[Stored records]

···

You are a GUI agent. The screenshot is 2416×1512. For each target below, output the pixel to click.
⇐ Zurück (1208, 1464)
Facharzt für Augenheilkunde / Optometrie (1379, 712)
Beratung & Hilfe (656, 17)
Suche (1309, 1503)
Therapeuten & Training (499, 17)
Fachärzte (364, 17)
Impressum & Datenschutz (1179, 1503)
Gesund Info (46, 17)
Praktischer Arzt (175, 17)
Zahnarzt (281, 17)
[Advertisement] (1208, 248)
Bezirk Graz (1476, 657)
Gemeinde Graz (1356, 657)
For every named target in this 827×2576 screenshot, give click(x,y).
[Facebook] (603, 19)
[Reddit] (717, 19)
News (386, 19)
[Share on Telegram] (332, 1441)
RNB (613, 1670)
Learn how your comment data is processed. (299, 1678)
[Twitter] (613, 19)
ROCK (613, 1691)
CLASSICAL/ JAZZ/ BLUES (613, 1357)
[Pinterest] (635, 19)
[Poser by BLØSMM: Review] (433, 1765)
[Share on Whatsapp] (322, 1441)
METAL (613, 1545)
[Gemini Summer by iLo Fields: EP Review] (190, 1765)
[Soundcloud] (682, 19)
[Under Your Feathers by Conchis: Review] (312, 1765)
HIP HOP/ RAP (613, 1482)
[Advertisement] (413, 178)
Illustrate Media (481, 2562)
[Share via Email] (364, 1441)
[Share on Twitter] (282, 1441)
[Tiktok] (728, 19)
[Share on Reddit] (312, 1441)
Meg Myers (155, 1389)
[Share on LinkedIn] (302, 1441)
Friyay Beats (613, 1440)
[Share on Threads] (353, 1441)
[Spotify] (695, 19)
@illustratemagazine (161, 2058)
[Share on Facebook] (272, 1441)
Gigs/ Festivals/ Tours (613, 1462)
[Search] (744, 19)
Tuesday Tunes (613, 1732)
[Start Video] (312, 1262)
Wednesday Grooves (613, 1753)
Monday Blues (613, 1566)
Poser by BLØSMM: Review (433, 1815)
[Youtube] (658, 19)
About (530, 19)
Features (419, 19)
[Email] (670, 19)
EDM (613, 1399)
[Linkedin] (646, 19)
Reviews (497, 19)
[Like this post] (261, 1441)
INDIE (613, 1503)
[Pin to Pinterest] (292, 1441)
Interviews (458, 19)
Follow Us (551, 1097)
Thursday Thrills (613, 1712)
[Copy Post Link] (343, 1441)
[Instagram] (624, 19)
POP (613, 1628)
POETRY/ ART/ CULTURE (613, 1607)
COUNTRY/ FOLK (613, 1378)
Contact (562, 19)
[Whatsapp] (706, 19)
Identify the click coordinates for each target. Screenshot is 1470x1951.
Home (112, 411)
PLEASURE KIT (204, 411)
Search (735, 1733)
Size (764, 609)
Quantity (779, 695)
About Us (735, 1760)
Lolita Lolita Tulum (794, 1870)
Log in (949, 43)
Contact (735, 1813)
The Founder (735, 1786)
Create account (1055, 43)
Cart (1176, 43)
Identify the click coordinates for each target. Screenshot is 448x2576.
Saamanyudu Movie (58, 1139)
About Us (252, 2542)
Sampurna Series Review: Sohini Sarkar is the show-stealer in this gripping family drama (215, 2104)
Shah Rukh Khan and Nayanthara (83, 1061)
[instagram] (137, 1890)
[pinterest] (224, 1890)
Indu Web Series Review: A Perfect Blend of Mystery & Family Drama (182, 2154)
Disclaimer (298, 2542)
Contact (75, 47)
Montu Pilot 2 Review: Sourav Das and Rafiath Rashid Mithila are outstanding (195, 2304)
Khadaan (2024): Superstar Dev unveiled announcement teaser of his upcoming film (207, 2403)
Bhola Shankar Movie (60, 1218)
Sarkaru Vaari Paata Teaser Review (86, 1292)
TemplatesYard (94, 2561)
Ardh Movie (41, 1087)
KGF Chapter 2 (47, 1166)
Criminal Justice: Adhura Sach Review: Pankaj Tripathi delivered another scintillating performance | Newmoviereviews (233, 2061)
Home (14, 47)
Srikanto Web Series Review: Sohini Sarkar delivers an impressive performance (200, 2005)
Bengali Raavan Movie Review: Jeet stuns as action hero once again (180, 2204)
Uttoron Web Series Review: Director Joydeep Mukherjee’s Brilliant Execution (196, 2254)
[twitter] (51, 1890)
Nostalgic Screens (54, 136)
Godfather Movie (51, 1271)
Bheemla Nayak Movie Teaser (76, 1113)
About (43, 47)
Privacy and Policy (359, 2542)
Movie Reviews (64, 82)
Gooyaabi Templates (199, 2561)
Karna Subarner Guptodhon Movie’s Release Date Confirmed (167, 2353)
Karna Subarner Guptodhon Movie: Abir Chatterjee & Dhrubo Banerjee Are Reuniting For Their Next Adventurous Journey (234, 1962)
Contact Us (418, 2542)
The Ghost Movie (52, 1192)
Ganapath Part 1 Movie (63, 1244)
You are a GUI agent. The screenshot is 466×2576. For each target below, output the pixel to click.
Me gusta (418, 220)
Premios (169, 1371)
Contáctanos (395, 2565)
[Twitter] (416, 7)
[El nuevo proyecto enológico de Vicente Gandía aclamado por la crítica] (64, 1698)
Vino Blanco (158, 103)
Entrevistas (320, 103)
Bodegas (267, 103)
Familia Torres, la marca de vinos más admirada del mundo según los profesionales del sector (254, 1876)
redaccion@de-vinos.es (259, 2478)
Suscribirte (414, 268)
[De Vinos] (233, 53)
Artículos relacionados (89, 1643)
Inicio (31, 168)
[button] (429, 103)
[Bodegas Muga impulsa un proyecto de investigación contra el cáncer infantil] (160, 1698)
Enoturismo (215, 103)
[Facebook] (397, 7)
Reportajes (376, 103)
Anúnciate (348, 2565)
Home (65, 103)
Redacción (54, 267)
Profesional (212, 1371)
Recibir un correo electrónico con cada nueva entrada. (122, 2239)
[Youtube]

···

Exercise details. Write out every entry again, exactly as it appears.

Answer to the problem.
You are a GUI agent. The screenshot is 2416×1512. For each target below, output the pixel to click.
⇐ Zurück (1208, 1464)
Facharzt für Augenheilkunde / Optometrie (1379, 712)
Beratung & Hilfe (656, 17)
Suche (1309, 1503)
Therapeuten & Training (499, 17)
Fachärzte (364, 17)
Impressum & Datenschutz (1179, 1503)
Gesund Info (46, 17)
Praktischer Arzt (175, 17)
Zahnarzt (281, 17)
[Advertisement] (1208, 248)
Bezirk Graz (1476, 657)
Gemeinde Graz (1356, 657)
For every named target in this 827×2576 screenshot, give click(x,y).
[Facebook] (603, 19)
[Reddit] (717, 19)
News (386, 19)
[Share on Telegram] (332, 1441)
RNB (613, 1670)
Learn how your comment data is processed. (299, 1678)
[Twitter] (613, 19)
ROCK (613, 1691)
CLASSICAL/ JAZZ/ BLUES (613, 1357)
[Pinterest] (635, 19)
[Poser by BLØSMM: Review] (433, 1765)
[Share on Whatsapp] (322, 1441)
METAL (613, 1545)
[Gemini Summer by iLo Fields: EP Review] (190, 1765)
[Soundcloud] (682, 19)
[Under Your Feathers by Conchis: Review] (312, 1765)
HIP HOP/ RAP (613, 1482)
[Advertisement] (413, 178)
Illustrate Media (481, 2562)
[Share via Email] (364, 1441)
[Share on Twitter] (282, 1441)
[Tiktok] (728, 19)
[Share on Reddit] (312, 1441)
Meg Myers (155, 1389)
[Share on LinkedIn] (302, 1441)
Friyay Beats (613, 1440)
[Share on Threads] (353, 1441)
[Spotify] (695, 19)
@illustratemagazine (161, 2058)
[Share on Facebook] (272, 1441)
Gigs/ Festivals/ Tours (613, 1462)
[Search] (744, 19)
Tuesday Tunes (613, 1732)
[Start Video] (312, 1262)
Wednesday Grooves (613, 1753)
Monday Blues (613, 1566)
Poser by BLØSMM: Review (433, 1815)
[Youtube] (658, 19)
About (530, 19)
Features (419, 19)
[Email] (670, 19)
EDM (613, 1399)
[Linkedin] (646, 19)
Reviews (497, 19)
[Like this post] (261, 1441)
INDIE (613, 1503)
[Pin to Pinterest] (292, 1441)
Interviews (458, 19)
Follow Us (551, 1097)
Thursday Thrills (613, 1712)
[Copy Post Link] (343, 1441)
[Instagram] (624, 19)
POP (613, 1628)
POETRY/ ART/ CULTURE (613, 1607)
COUNTRY/ FOLK (613, 1378)
Contact (562, 19)
[Whatsapp] (706, 19)
Identify the click coordinates for each target. Screenshot is 1470x1951.
Home (112, 411)
PLEASURE KIT (204, 411)
Search (735, 1733)
Size (764, 609)
Quantity (779, 695)
About Us (735, 1760)
Lolita Lolita Tulum (794, 1870)
Log in (949, 43)
Contact (735, 1813)
The Founder (735, 1786)
Create account (1055, 43)
Cart (1176, 43)
Identify the click coordinates for each target. Screenshot is 448x2576.
Saamanyudu Movie (58, 1139)
About Us (252, 2542)
Sampurna Series Review: Sohini Sarkar is the show-stealer in this gripping family drama (215, 2104)
Shah Rukh Khan and Nayanthara (83, 1061)
[instagram] (137, 1890)
[pinterest] (224, 1890)
Indu Web Series Review: A Perfect Blend of Mystery & Family Drama (182, 2154)
Disclaimer (298, 2542)
Contact (75, 47)
Montu Pilot 2 Review: Sourav Das and Rafiath Rashid Mithila are outstanding (195, 2304)
Khadaan (2024): Superstar Dev unveiled announcement teaser of his upcoming film (207, 2403)
Bhola Shankar Movie (60, 1218)
Sarkaru Vaari Paata Teaser Review (86, 1292)
TemplatesYard (94, 2561)
Ardh Movie (41, 1087)
KGF Chapter 2 (47, 1166)
Criminal Justice: Adhura Sach Review: Pankaj Tripathi delivered another scintillating performance | Newmoviereviews (233, 2061)
Home (14, 47)
Srikanto Web Series Review: Sohini Sarkar delivers an impressive performance (200, 2005)
Bengali Raavan Movie Review: Jeet stuns as action hero once again (180, 2204)
Uttoron Web Series Review: Director Joydeep Mukherjee’s Brilliant Execution (196, 2254)
[twitter] (51, 1890)
Nostalgic Screens (54, 136)
Godfather Movie (51, 1271)
Bheemla Nayak Movie Teaser (76, 1113)
About (43, 47)
Privacy and Policy (359, 2542)
Movie Reviews (64, 82)
Gooyaabi Templates (199, 2561)
Karna Subarner Guptodhon Movie’s Release Date Confirmed (167, 2353)
Karna Subarner Guptodhon Movie: Abir Chatterjee & Dhrubo Banerjee Are Reuniting For Their Next Adventurous Journey (234, 1962)
Contact Us (418, 2542)
The Ghost Movie (52, 1192)
Ganapath Part 1 Movie (63, 1244)
You are a GUI agent. The screenshot is 466×2576. For each target below, output the pixel to click.
Me gusta (418, 220)
Premios (169, 1371)
Contáctanos (395, 2565)
[Twitter] (416, 7)
[El nuevo proyecto enológico de Vicente Gandía aclamado por la crítica] (64, 1698)
Vino Blanco (158, 103)
Entrevistas (320, 103)
Bodegas (267, 103)
Familia Torres, la marca de vinos más admirada del mundo según los profesionales del sector (254, 1876)
redaccion@de-vinos.es (259, 2478)
Suscribirte (414, 268)
[De Vinos] (233, 53)
Artículos relacionados (89, 1643)
Inicio (31, 168)
[button] (429, 103)
[Bodegas Muga impulsa un proyecto de investigación contra el cáncer infantil] (160, 1698)
Enoturismo (215, 103)
[Facebook] (397, 7)
Reportajes (376, 103)
Anúnciate (348, 2565)
Home (65, 103)
Redacción (54, 267)
Profesional (212, 1371)
Recibir un correo electrónico con cada nueva entrada. (122, 2239)
[Youtube]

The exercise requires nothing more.